Africa Hall Windows
The most significant public commission of Afewerk Tekle's career, and one of the largest works of stained glass produced in the twentieth century by any artist anywhere in the world. Three vast windows — each over fifteen metres tall — face the entrance hall of Africa Hall, the Addis Ababa headquarters of the United Nations Economic Commission for Africa. They tell the story of the African continent: its past, its colonial wound, its independence, and its future.
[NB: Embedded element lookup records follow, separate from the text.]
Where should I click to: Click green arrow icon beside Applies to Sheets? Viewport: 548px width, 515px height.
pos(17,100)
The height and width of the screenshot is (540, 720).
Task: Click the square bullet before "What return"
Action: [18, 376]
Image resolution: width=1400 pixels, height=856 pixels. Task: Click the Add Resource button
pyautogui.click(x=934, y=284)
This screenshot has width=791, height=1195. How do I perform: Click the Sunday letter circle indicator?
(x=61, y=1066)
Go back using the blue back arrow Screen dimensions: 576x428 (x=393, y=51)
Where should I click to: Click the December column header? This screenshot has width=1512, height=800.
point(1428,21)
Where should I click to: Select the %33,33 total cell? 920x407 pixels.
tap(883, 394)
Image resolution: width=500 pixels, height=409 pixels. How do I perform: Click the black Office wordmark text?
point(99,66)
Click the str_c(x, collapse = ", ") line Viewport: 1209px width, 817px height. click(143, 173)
Curatorial NoteOn the work
Afewerk designed the windows in 1959 and spent three years supervising their fabrication at Studio Atelier Thomas Vitraux in Valence, France. The glass itself is of a quality and variety rarely seen in secular architecture: over forty distinct colours, including several shades developed specifically for this commission to capture the colours of the Ethiopian landscape — the specific blue of Lake Tana, the specific ochre of Lalibela stone, the specific green of teff in the rains.
The central window, measuring approximately 75 square metres, depicts the history of Africa from ancient Egypt through colonisation to independence. The flanking windows extend the narrative into the present and the future. The overall effect, particularly in the early morning when the east-facing windows catch the first light, is overwhelming — the hall fills with colour as a cathedral fills with music.
The windows are Afewerk's greatest achievement in the medium and, many argue, his greatest achievement in any medium. They have been described by the architectural historian Kenneth Frampton as "one of the defining works of public art of the twentieth century."